I was wondering about a couple things. (Btw, HD/IBOC is NOT at all what I expected digital to be.) Assuming we're comparing analog to digital, the power & antenna for the analog and digital transmitter are the same, and the antenna and sensitivity/selectivity/etc specs for the receiver are also identical (and let's assume the analog receiver has very poor selectivity, so a weak signal about 6dB above the noise, or maybe 5kW 100 miles away near the upper end of the band over poor ground, or an IBOC that's too weak to have the hash heard at all on an analog radio, will still be audible +/-200-300kHz or so from its assigned channel)... would the following criteria be possible to achieve?
Digital does NOT interfere AT ALL with analog. For example, you could be at the 614.39V/m contour of the digital station (fCC specifies 614.4V/m max public exposure up to 1300kHz in one of the rules - 1.1310 or somewhere in there IIRC), and be able to detect a weak co-channel analog signal that's at or slightly below atmospheric noise level, whether it's voice, CW, QRSS CW, etc, maybe a F/S of 0.5 microvolts/meter. Also, if there's no analog signal at that location, then a field strength meter that's not digital compatible would either show 0, or whatever atmospheric noise happens to be.
Multiple digital signals could co-exist co-channel with each other, and the user could choose which they wanted to hear. (Maybe this could "clean up" the graveyard channels?)
If it has EVER been possible, assuming NO interference, to detect a trace of an analog carrier at a particular location (for example, barely detect the presence of a QRSS CW carrier, even though it's too weak even for a 60-year seasoned ham whose hearing is still as good as it was when s/he was a teenager to be able to identify it as such - they can only tell it exists, nothing more), you are GUARANTEED to hear it in full quality digital, even with extreme interference tht may be 180dB or more stronger co-channel.
The digital signal could have much better fidelity (and not have the sound you get when you use too low of a bitrate for the frequency response), frequency response, etc, and still take a tiny fraction of the bandwidth compared to analog AM. Also the rolloff off-frequency past the -3dB zone would be quite pronounced. For example, two signals with an analog frequency response to 20kHz, 2kHz RF bandwidth (+/-1kHz), and the same "ID code" (or whatever would be used to separate co-channel programs) could co-exist at 1002 and 1004kHz broadcasting from the same antenna.
From what I can tell, HD / IBOC can't do ANY of that. Is there any chance that any digital system could possibly achieve those criteria? If not exactly, how close could we come to that? Or were my expectations when I first started hearing of the idea of digital radio (even possibly before anyone at iBiquity even knew what IBOC was) a bit too much?

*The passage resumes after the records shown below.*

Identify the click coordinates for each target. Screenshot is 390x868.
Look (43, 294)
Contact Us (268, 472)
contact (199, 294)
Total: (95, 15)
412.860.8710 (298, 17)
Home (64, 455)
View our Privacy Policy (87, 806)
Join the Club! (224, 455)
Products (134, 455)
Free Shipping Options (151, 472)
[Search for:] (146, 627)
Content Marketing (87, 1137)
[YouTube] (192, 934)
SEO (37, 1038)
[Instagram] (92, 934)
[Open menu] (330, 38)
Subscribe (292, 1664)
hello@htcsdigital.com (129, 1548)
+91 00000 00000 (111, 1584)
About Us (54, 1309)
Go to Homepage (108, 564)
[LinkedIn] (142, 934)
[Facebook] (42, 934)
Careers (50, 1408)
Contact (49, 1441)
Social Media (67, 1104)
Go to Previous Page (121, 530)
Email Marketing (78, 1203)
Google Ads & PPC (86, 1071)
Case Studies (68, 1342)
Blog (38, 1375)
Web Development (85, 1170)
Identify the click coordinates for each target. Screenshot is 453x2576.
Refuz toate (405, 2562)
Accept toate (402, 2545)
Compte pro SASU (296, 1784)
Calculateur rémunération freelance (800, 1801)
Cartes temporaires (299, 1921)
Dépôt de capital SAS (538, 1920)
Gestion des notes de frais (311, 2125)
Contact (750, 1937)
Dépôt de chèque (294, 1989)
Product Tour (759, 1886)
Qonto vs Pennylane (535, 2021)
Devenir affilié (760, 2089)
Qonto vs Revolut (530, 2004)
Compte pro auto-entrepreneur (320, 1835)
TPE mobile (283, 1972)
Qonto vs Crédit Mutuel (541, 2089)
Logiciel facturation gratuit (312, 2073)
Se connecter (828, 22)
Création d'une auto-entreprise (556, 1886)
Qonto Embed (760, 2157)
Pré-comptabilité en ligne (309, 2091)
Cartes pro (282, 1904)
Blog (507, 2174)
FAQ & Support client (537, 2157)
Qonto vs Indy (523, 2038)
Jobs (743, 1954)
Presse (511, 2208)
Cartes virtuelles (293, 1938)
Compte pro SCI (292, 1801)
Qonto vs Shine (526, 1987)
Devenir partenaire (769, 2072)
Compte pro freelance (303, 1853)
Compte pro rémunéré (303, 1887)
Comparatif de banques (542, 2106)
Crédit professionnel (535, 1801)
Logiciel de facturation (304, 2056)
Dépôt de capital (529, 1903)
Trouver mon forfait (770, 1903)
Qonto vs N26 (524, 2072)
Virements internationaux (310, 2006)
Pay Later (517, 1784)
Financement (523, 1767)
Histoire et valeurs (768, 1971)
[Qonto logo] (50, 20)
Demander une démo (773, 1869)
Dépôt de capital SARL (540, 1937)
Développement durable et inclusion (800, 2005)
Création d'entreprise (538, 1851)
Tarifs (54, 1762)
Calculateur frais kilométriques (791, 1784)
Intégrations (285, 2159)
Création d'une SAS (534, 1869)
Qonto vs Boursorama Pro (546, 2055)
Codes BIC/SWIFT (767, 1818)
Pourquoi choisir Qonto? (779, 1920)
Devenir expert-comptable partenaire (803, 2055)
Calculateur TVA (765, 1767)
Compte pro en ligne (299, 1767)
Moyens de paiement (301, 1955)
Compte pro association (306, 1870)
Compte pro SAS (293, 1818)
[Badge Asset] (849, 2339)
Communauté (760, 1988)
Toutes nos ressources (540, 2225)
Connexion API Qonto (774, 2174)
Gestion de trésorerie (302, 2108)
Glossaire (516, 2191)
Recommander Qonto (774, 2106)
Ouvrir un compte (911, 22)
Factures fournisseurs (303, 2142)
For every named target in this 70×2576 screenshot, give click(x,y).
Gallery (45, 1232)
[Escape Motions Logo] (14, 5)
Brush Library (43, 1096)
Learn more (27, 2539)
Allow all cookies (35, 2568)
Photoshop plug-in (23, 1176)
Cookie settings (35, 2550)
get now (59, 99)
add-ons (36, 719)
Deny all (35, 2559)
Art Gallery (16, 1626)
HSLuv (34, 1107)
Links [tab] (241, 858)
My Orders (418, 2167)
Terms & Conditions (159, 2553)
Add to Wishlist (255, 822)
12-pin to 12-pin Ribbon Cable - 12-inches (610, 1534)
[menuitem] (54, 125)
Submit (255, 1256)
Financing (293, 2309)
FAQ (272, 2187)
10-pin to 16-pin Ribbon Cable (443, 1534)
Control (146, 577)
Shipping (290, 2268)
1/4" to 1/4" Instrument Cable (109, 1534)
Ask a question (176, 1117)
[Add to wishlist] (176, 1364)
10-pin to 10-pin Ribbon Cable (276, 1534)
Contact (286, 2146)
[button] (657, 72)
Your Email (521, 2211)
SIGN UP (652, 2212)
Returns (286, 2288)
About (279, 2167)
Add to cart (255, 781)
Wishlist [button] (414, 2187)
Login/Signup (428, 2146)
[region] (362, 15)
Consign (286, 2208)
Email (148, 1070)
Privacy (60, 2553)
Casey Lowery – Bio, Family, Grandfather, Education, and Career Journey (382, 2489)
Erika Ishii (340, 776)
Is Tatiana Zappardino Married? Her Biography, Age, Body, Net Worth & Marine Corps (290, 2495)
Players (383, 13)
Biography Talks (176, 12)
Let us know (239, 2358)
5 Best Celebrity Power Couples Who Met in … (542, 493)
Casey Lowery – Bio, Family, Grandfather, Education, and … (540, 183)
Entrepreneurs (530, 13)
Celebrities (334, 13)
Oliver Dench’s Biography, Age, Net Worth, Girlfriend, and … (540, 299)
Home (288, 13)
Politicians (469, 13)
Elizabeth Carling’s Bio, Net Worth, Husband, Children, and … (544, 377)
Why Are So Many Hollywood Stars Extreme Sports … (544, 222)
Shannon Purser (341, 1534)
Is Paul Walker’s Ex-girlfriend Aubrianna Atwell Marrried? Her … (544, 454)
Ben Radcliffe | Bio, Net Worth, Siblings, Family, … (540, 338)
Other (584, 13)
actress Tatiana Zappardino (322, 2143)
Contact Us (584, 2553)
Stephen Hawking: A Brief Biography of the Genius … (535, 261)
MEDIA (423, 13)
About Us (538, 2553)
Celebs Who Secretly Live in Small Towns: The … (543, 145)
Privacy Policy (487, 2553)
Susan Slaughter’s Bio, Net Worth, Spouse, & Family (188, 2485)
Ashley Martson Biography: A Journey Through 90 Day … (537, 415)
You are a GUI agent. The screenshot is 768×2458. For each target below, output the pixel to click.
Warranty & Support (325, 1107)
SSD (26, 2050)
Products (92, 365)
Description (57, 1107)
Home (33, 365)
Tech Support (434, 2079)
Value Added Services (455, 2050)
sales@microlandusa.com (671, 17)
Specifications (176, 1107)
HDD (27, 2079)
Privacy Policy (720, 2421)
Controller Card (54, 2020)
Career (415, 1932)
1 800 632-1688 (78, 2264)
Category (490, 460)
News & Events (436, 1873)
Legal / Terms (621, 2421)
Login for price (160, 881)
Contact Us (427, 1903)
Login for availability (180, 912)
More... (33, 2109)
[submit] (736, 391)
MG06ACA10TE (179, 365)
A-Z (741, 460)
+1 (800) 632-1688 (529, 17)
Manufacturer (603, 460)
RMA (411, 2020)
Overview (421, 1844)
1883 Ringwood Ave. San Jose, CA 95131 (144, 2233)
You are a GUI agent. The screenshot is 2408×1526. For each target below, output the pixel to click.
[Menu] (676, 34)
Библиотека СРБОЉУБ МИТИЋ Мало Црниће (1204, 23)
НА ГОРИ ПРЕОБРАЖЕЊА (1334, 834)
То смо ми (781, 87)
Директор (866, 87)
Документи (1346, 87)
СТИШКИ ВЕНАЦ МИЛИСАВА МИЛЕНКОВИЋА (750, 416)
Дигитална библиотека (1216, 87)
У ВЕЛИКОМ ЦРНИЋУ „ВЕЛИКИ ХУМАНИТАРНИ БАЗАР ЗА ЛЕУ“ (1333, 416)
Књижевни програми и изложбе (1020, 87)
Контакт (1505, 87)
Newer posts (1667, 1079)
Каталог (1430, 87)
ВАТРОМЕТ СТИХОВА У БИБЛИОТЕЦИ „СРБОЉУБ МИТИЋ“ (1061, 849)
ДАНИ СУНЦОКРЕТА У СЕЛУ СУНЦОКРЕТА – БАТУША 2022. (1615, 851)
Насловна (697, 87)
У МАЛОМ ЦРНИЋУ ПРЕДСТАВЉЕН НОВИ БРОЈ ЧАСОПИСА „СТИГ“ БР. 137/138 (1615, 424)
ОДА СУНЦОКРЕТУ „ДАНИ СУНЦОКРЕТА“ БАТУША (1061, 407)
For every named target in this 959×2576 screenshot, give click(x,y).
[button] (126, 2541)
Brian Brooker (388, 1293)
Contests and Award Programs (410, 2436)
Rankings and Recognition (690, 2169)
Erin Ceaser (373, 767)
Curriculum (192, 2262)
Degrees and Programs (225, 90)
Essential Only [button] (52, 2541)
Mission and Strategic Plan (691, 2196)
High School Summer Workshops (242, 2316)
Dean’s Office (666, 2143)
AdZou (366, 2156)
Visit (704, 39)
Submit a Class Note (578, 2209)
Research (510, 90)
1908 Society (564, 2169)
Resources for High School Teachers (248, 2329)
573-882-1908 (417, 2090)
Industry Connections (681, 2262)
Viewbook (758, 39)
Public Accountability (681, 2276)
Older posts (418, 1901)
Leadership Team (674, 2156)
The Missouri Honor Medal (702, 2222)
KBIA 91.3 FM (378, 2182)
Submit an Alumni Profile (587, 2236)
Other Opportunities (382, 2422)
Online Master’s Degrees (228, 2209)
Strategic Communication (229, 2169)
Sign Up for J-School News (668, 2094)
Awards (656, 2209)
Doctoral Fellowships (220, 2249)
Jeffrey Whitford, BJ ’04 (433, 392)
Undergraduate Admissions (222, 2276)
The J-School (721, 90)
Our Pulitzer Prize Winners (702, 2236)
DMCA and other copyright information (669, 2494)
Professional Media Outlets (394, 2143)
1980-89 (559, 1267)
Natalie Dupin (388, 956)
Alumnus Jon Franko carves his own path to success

Digital does NOT interfere AT ALL with analog. For example, you could be at the 614.39V/m contour of the digital station (fCC specifies 614.4V/m max public exposure up to 1300kHz in one of the rules - 1.1310 or somewhere in there IIRC), and be able to detect a weak co-channel analog signal that's at or slightly below atmospheric noise level, whether it's voice, CW, QRSS CW, etc, maybe a F/S of 0.5 microvolts/meter. Also, if there's no analog signal at that location, then a field strength meter that's not digital compatible would either show 0, or whatever atmospheric noise happens to be.
Multiple digital signals could co-exist co-channel with each other, and the user could choose which they wanted to hear. (Maybe this could "clean up" the graveyard channels?)
If it has EVER been possible, assuming NO interference, to detect a trace of an analog carrier at a particular location (for example, barely detect the presence of a QRSS CW carrier, even though it's too weak even for a 60-year seasoned ham whose hearing is still as good as it was when s/he was a teenager to be able to identify it as such - they can only tell it exists, nothing more), you are GUARANTEED to hear it in full quality digital, even with extreme interference tht may be 180dB or more stronger co-channel.
The digital signal could have much better fidelity (and not have the sound you get when you use too low of a bitrate for the frequency response), frequency response, etc, and still take a tiny fraction of the bandwidth compared to analog AM. Also the rolloff off-frequency past the -3dB zone would be quite pronounced. For example, two signals with an analog frequency response to 20kHz, 2kHz RF bandwidth (+/-1kHz), and the same "ID code" (or whatever would be used to separate co-channel programs) could co-exist at 1002 and 1004kHz broadcasting from the same antenna.
From what I can tell, HD / IBOC can't do ANY of that. Is there any chance that any digital system could possibly achieve those criteria? If not exactly, how close could we come to that? Or were my expectations when I first started hearing of the idea of digital radio (even possibly before anyone at iBiquity even knew what IBOC was) a bit too much?